Well, the vserver program is pty slaving. :)
I can't see either how it could be automated on Windows—but by switching to testing with a pair of Serial instances rather than a Serial instance and an fd, we'd have the capability to at least run manually on Windows the tests that are automatic on linux/darwin.
An alternative to bringing in more source and another binary is just using socat for this—the following invocation wires a pair of /dev/pts devices to each other.
socat -d -d pty,link=/tmp/tty1,raw,echo=0 pty,link=/tmp/tty2,raw,echo=0
Will experiment a bit and see if this could be workable for testing things like timing.
Windows have these days CONPTY devices which are modeled from the traditional Unix PTY devices.
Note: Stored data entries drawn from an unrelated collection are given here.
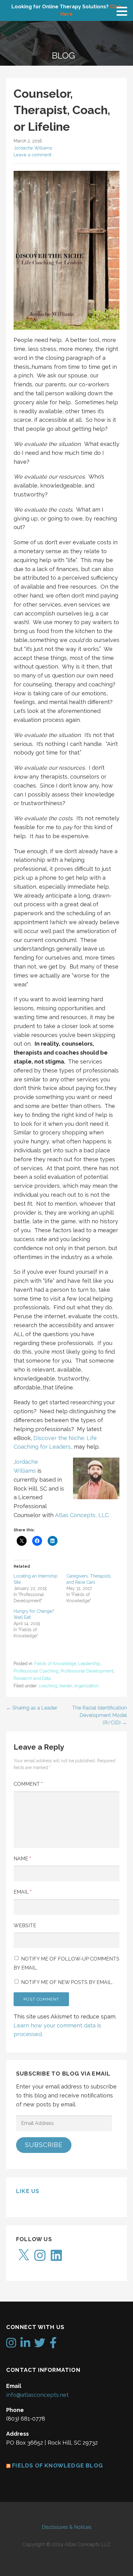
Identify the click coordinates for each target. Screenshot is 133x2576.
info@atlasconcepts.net (37, 2395)
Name (22, 1859)
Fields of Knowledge (55, 1663)
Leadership (89, 1663)
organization (86, 1685)
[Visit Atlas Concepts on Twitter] (39, 2345)
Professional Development (87, 1671)
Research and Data (32, 1678)
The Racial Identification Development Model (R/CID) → (99, 1715)
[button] (124, 11)
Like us (27, 2191)
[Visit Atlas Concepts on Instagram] (11, 2345)
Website (25, 1925)
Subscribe (43, 2145)
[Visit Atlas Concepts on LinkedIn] (25, 2345)
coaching (48, 1685)
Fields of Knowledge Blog (57, 2465)
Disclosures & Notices (67, 2527)
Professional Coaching (36, 1671)
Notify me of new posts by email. (67, 1982)
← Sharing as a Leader (31, 1708)
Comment (28, 1784)
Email (23, 1892)
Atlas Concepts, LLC (82, 1515)
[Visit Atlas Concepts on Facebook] (53, 2345)
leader (65, 1685)
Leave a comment (32, 154)
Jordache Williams (33, 147)
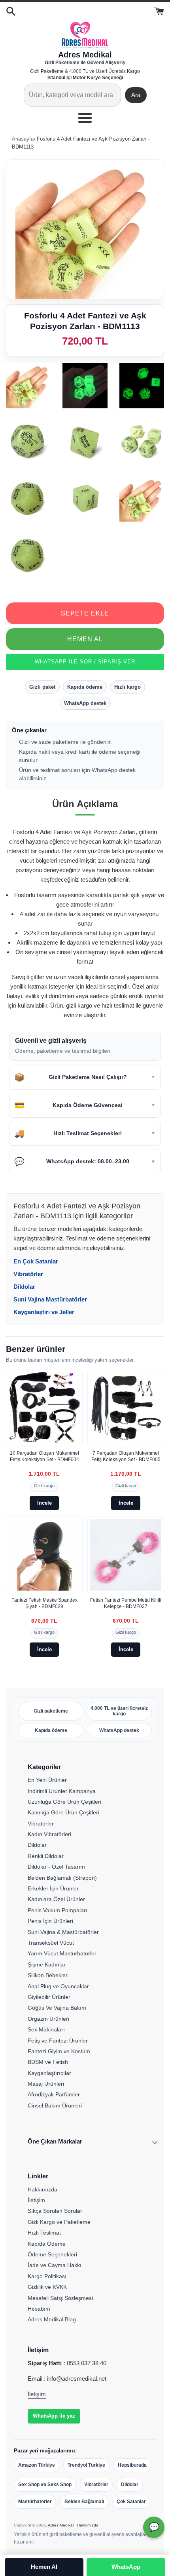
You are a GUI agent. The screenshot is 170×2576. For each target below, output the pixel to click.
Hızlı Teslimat (44, 2232)
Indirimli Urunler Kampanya (62, 1791)
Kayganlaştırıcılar (49, 2073)
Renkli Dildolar (46, 1856)
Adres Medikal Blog (52, 2319)
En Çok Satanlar (35, 1261)
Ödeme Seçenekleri (52, 2254)
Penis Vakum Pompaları (57, 1910)
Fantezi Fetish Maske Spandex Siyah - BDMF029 (44, 1603)
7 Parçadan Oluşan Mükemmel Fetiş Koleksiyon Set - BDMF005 (126, 1456)
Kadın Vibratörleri (49, 1834)
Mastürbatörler (35, 2501)
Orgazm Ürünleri (48, 2019)
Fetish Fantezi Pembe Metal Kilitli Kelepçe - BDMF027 (125, 1603)
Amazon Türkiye (36, 2465)
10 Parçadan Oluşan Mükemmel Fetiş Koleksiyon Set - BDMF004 (44, 1456)
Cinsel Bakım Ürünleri (55, 2105)
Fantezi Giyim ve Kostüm (59, 2051)
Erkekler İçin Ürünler (53, 1888)
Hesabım (39, 2308)
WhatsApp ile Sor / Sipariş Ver (85, 662)
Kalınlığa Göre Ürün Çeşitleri (63, 1812)
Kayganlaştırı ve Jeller (43, 1312)
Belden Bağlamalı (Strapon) (62, 1878)
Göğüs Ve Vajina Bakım (57, 2007)
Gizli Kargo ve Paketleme (59, 2222)
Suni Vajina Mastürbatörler (50, 1299)
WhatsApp (125, 2566)
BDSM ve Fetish (48, 2062)
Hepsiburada (132, 2465)
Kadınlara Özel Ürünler (56, 1899)
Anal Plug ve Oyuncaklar (58, 1986)
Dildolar (24, 1286)
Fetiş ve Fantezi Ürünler (58, 2040)
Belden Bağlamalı (84, 2501)
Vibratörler (28, 1274)
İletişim (36, 2200)
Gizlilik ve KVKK (47, 2287)
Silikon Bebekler (48, 1975)
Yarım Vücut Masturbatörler (62, 1953)
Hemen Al (85, 639)
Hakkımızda (42, 2189)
This is new stuff with possible rough corners, but looking at the docs it looks like a descent replacement for the Unix PTYs in the test code.
Right now, the test source advertises that you need a hardware loopback, which isn't actually the case: it hooks up a Serial instance to a pty slave and talks to it using the corresponding master fd, all very posix-centric voodoo.
The obvious advantage of doing tests through a loopback is that the same test source could test both implementations—either using a hardware peripheral or software loopbacks.
On Windows, the magical com0com driver can provide a pair of virtual serial ports connected up to each other.
On Linux, we actually used to ship with Kingfisher a simple virtual serial program which did the same thing—provided a serial loopback pair.
At least on Linux, it could be automatic: the CMake target which runs the tests would have some pre- and post- rules attached to it which bring up and down the loopback, and then pass the port names/strings into the test via environment variables. It being automatic would allow the tests to run on Travis (which does not presently happen, but probably should).